## Problem to work on
List every person named in the text on the Gawker lawsuit below, treating Hulk Hogan and Terry Bollea as one person.

A Blog by Jonathan Low

 

Feb 28, 2018

The Most Expensive Comment In Internet History?

Internet censorship by those who can afford to do so - or defense of the right to privacy (by an internet billionaire who is among those who perfected the processes by which personal information is collected, curated and commercially applied)?

The answer depends on your personal point of view. But one thing is certain, both the censorship and attacks on privacy will continue. JL


Derek Thompson reports in The Atlantic:

In 2016, Hulk Hogan, the professional wrestler, won a nine-figure lawsuit that ultimately bankrupted Gawker Media. The lawsuit concerned a video of Hogan (né Terry Bollea) having consensual sex with his best friend’s wife, while that same friend recorded the encounter—secretly. In 2007, Gawker’s tech blog Valleywag published a post under the headline “Peter Thiel is totally gay, people.” Thiel, the billionaire investor, exorcis(ed) a deep grudge by bankrolling Hogan’s lawsuit to destroy the media company.


Bollea v. Gawker isn’t just one of the most consequential lawsuits in the history of modern American media. It’s also probably the strangest. In 2016, Hulk Hogan, the professional wrestler, won a nine-figure lawsuit that ultimately bankrupted Gawker Media, a fleet of sites that epitomized the barbed brilliance of New York’s young media crowd. The lawsuit concerned a video of Hogan (né Terry Gene Bollea) having consensual sex with his best friend’s wife, while that same friend recorded the encounter—secretly, according to Hogan and later reporting. Behind the scenes of this tawdry affair, a more shocking story was playing out, in which Peter Thiel, the billionaire investor, seemed to be exorcising a deep grudge against Gawker by bankrolling Hogan’s lawsuit to destroy the media company that published the sex tape.This saga is the subject of a new book by the author and (controversial) media strategist Ryan Holiday, called Conspiracy: Peter Thiel, Hulk Hogan, Gawker, and the Anatomy of Intrigue. Shortly after the verdict, both Thiel and Gawker’s founder, Nick Denton, reached out to Holiday about his coverage of the lawsuit in the New York Observer. Over the next two years, Holiday turned that access into the first reported book that chronicles the lawsuit, from the offending blog post that sparked Thiel’s wrath to the aftermath of Gawker’s sale.

[Stored data]

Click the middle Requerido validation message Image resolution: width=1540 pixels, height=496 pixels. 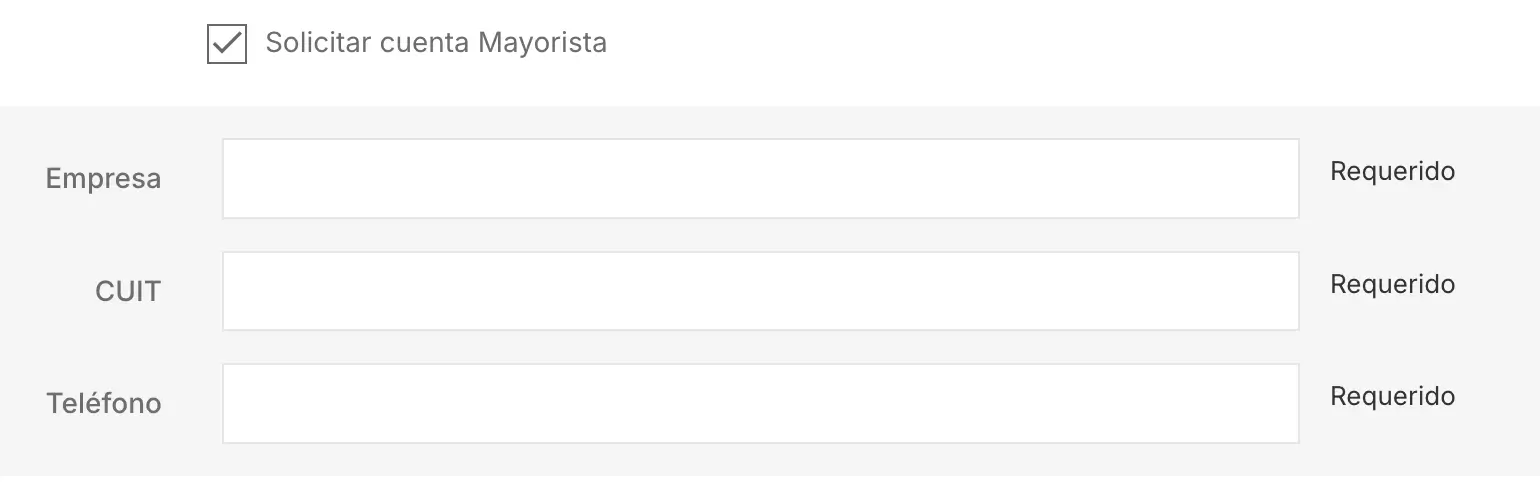tap(1392, 285)
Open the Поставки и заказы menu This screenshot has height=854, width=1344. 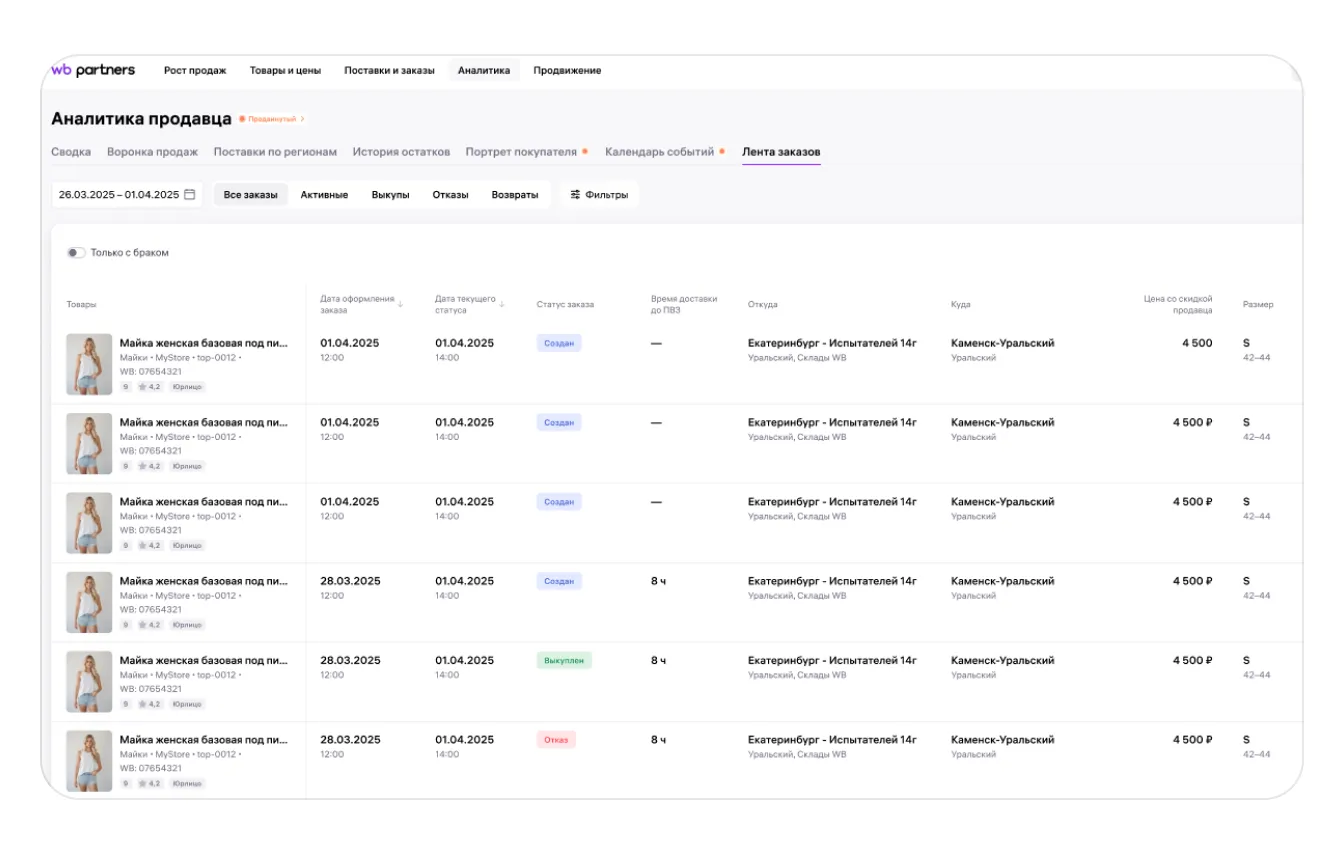[389, 71]
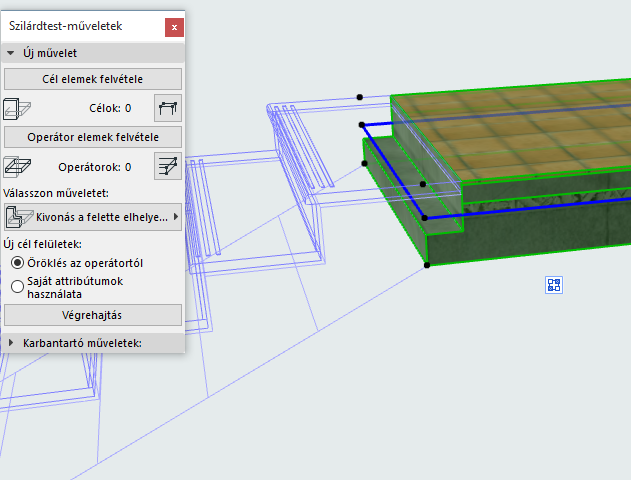The image size is (631, 480).
Task: Click the select target elements icon button
Action: tap(168, 108)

## Answer to this exercise
- Jonathan Low
- Derek Thompson
- Hulk Hogan (Terry Gene Bollea)
- Peter Thiel
- Ryan Holiday
- Nick Denton